The grand dream of the massively multiplayer online game was that we’d find second lives, loves, and grand adventures in virtual spaces. But what World Of Warcraft and its many competitors really managed to deliver was a multiverse of theme parks where gamers go to cosplay as elves and orcs and kill dragons alongside friends and barely tolerated strangers. The Secret World, a new online role-playing game from Swedish developer Funcom, doesn’t reinvent this particular hamster wheel. But the ambitious, conspiracy-rich mystery does tweak conventions enough to feel lively and a little dangerous.
The Secret World’s setting is its best selling point. It’s a milieu informed by the wise-assed anarchy of Robert Anton Wilson’s Illuminatus! trilogy and the sci-fi nerd paranoia of The X-Files. This subtle sidestep from the usual space operas and Tolkien fare does much to make this treadmill feel inviting.
A paranormal attack on Tokyo’s subways unleashes the undead (and worse) on our world. Everyday schlubs find themselves imbued with mystical powers and then recruited by the cynically manipulative Illuminati, the noble Templars, or the chaos-embracing “Dragon” in order to find and destroy the root of the encroaching evil. The first clues point to Kingsmouth, Maine, a sleepy coastal town with one foot in a Stephen King novel and the other deep in a Lovecraft tome. The village is beset by zombies, but that’s the least of its problems. A strange fog has brought monsters in from the sea. Myriad human meddlers, like a hippie death cult and a shadowy corporation, seem involved in the misdoings, too. Black helicopters fill the skies.
Your first tasks are predictable—help kill the undead and save the living survivors. But before long, you can engage in some more substantial detective work. Puzzles of varying intricacy are peppered between The Secret World’s main courses of combat. The answers to many of these posers are found online, and rather than force players to crack a laptop or exit to the desktop, the game provides a web browser that’s bookmarked to Google. The solutions to many puzzles are embedded in fake websites. A corporate stooge’s online profile reveals personal details that are key to cracking a shoddy password. Others, such as a hidden treasure whose coordinates can be derived from the length of the pop songs “Safety Dance” and “Don’t Stop Believin,’” only require a visit to Wikipedia. These moments aren’t terribly tough to crack. But as acts of role-play, these bits of problem-solving provide a fine simulation of sleuthing.
The Secret World feels slightly more flexible than your average World Of Warcraft clone. Players aren’t chained to a rigid stepladder of progression or pigeonholed into the classical roles of fighter and wizard. Rather, they’re invited to develop their characters at will, picking abilities from a vast smorgasbord. This latitude provides more than enough rope with which to hang yourself, but it also gives more developed characters the freedom to hop from the role of healer to damage-dealer with the push of a button.

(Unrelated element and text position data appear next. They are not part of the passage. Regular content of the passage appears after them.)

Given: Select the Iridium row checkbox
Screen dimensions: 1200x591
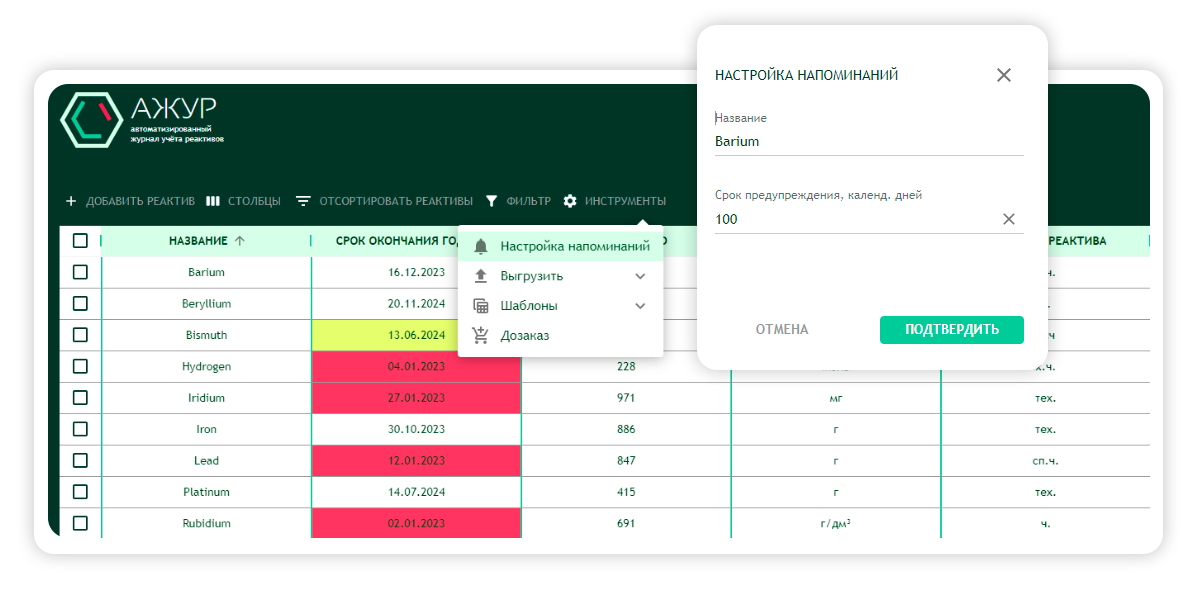Looking at the screenshot, I should 81,398.
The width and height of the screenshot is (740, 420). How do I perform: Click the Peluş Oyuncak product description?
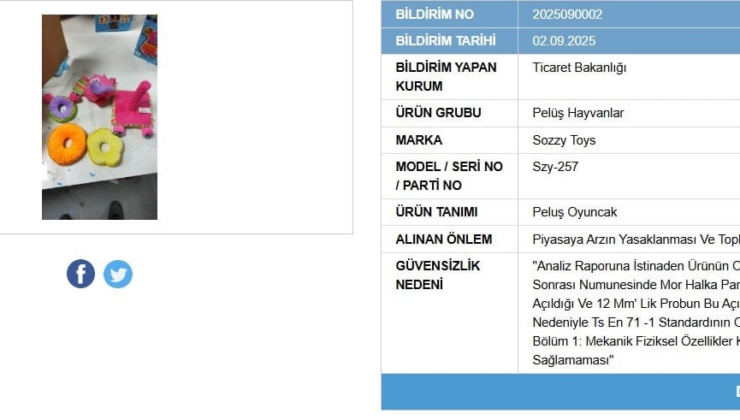(x=575, y=212)
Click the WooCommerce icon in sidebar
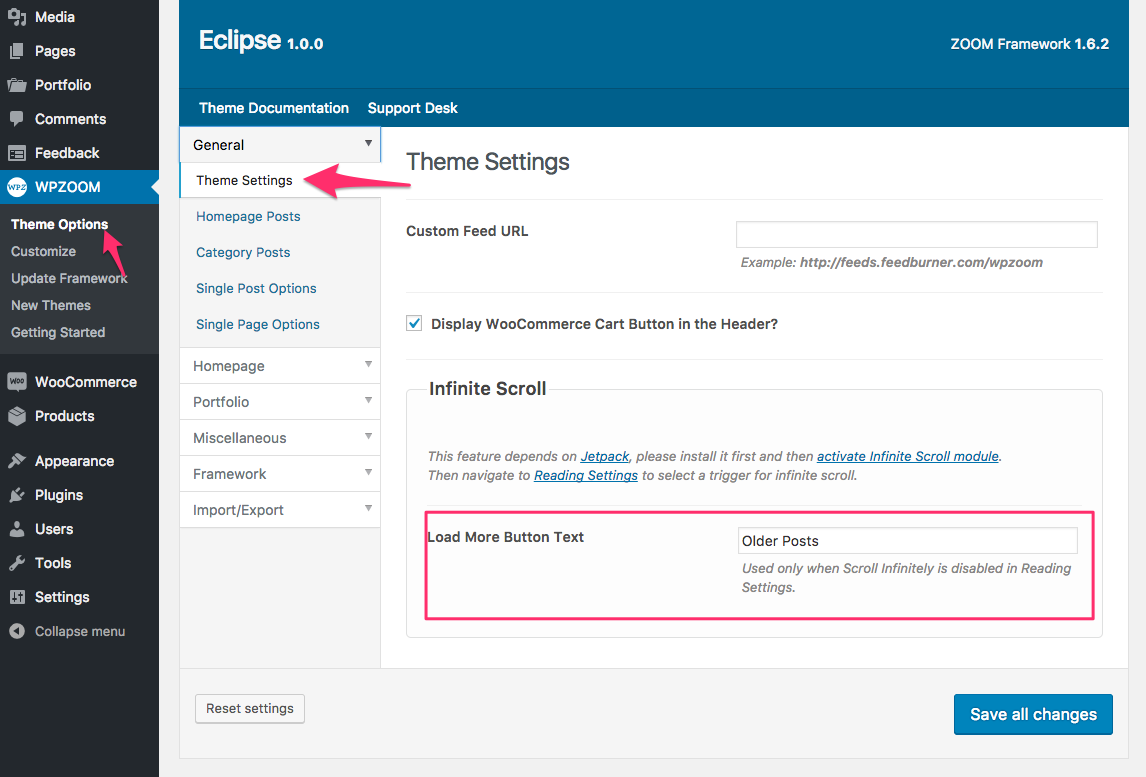The width and height of the screenshot is (1146, 777). 17,382
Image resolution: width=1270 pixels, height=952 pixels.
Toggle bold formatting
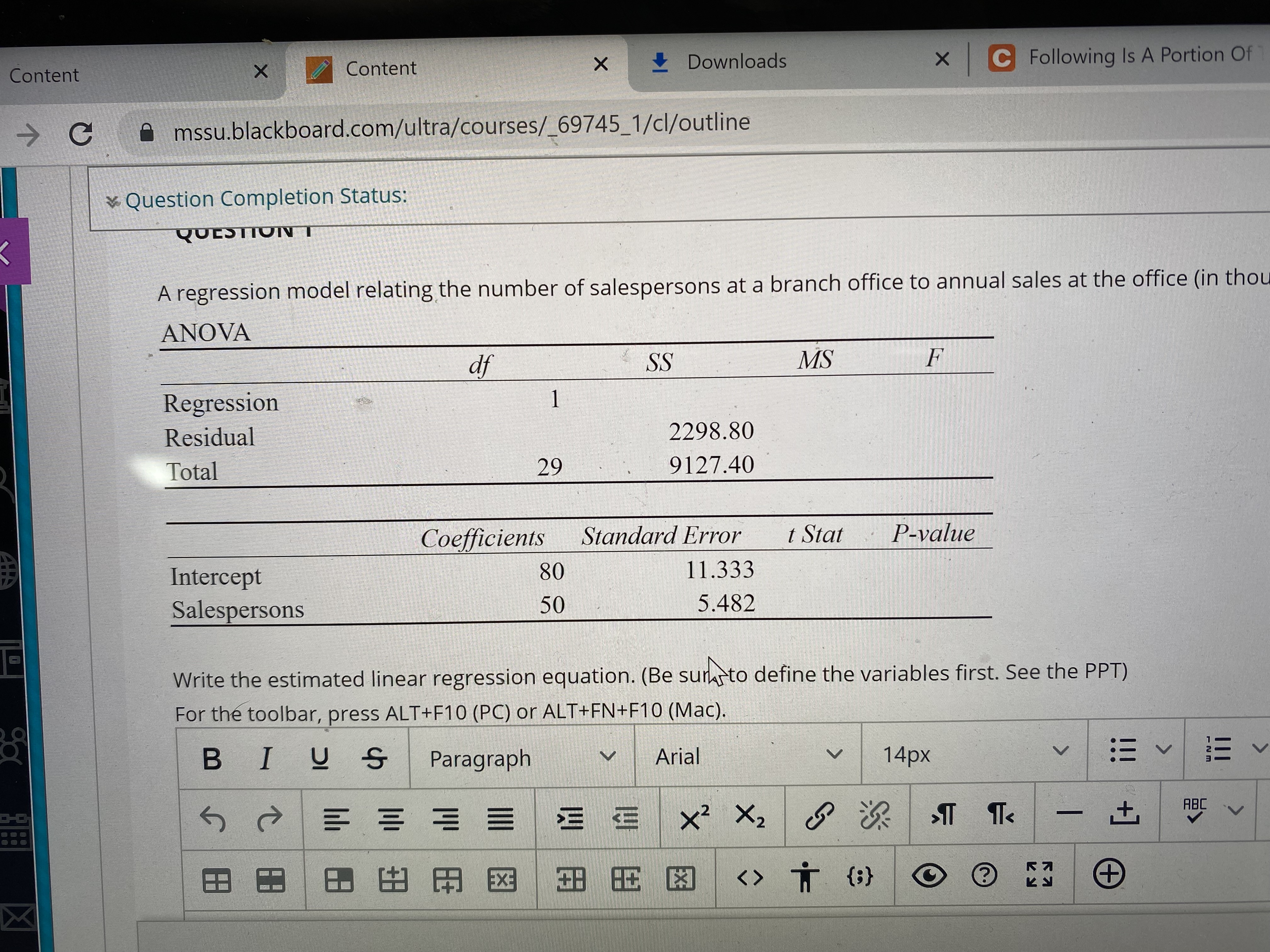(x=212, y=758)
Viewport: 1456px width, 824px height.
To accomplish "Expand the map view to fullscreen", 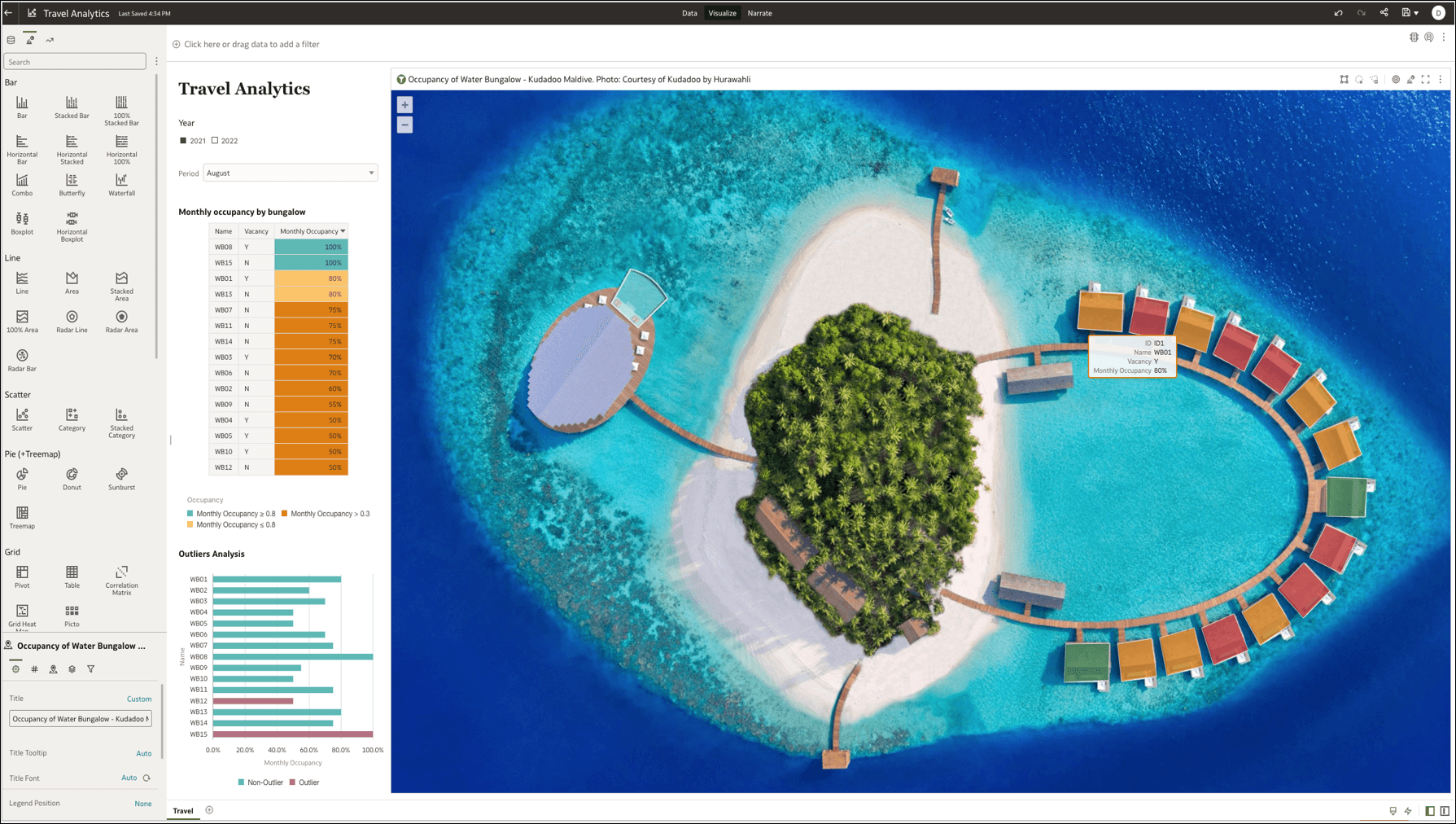I will [1426, 79].
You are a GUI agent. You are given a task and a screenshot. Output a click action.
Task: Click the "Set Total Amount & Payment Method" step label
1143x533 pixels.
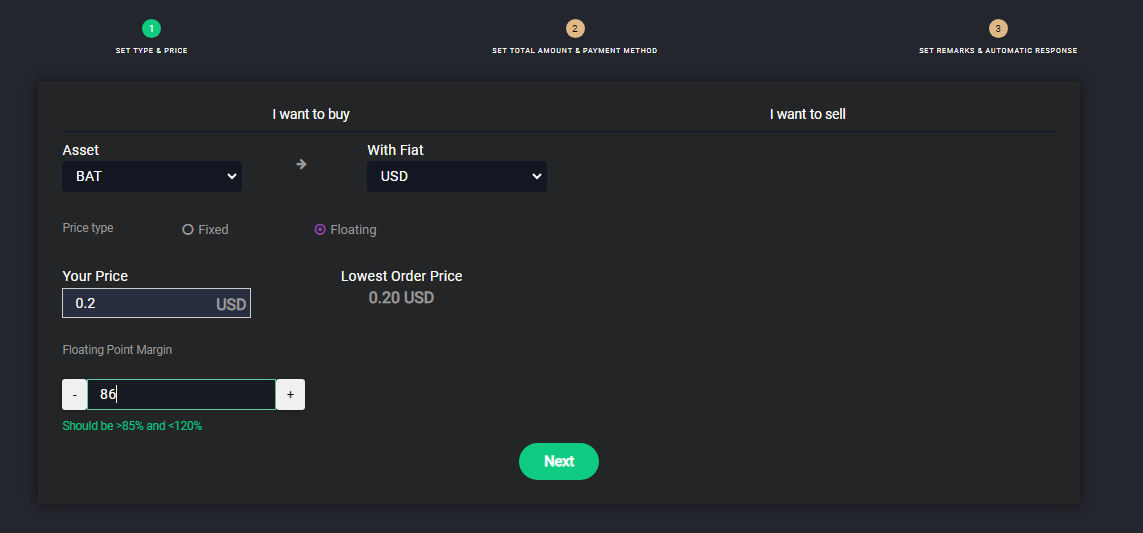click(575, 50)
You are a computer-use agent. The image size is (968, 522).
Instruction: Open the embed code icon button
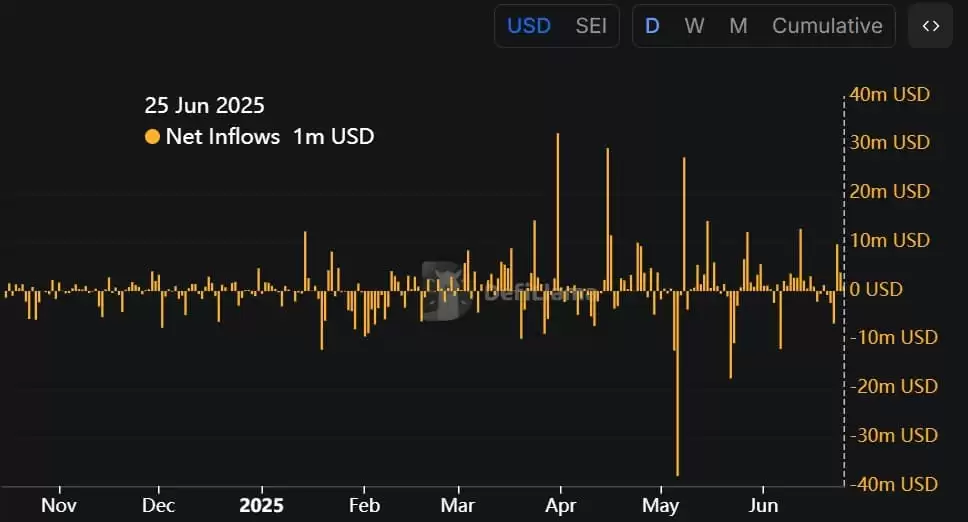[930, 26]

Of course, more could be done to make The Secret World stand out. Dungeons still demand an inconvenient five-player configuration. Nobody ever seems to want to play the medic. And the vagaries of the world’s parallel dimensions can make it difficult to communicate with friends even if they’re standing right in front of you. Most games of this ilk launch a little rough around the edges, so glitches and quirks are expected and often remedied during prolonged evolution. But trying to predict the future of a game, service, and collection of technology this big is a sucker’s game.
Right now, The Secret World skates by on charm, wit, and ambition. Where so many pretenders to World Of Warcraft’s throne are afraid to stray too far from the template, there’s an appealing air of newness here, and the lively community reflects that. The venue, where every myth, legend, and crackpot conspiracy exists side-by-side, feels wide open and full of possibility—like a season of Lost ghostwritten by Alan Moore. I find The Secret World a pleasant place to take a virtual vacation. Whether we’ll all want to live there is a mystery that merits further investigation.